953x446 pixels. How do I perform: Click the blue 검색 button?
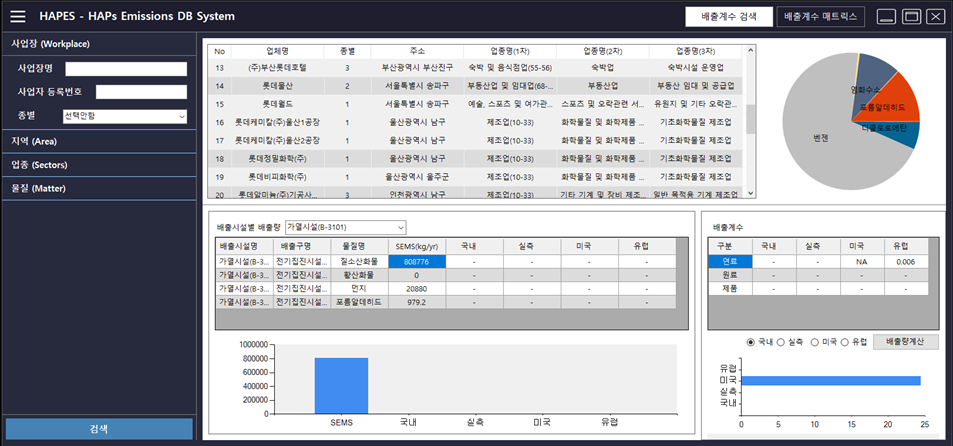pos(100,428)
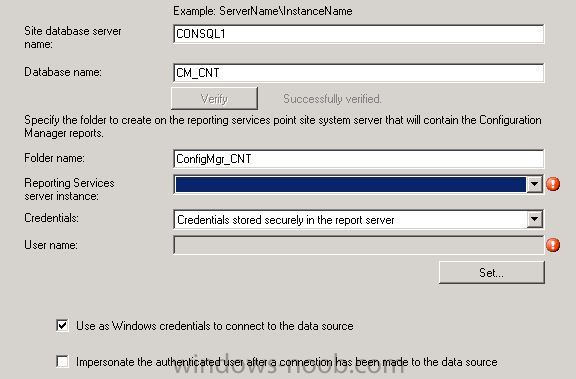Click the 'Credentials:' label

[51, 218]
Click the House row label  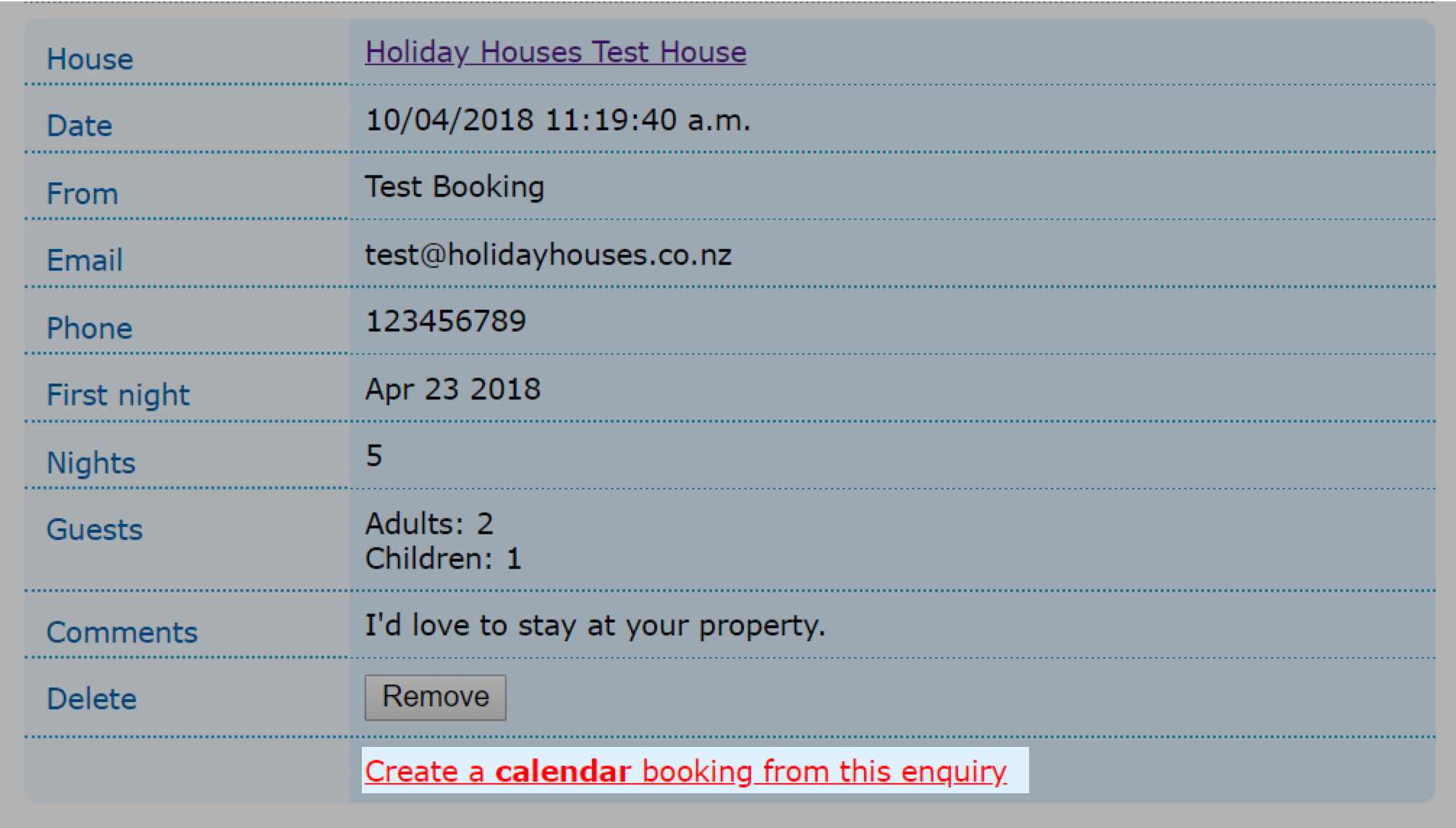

## What this task involves:
Output each of the lines above exactly, apart from the images.

## Final answer:
953x446 pixels. How do I perform: Click the blue 검색 button?
pos(100,428)
Click the 'Credentials:' label

[51, 218]
Click the House row label  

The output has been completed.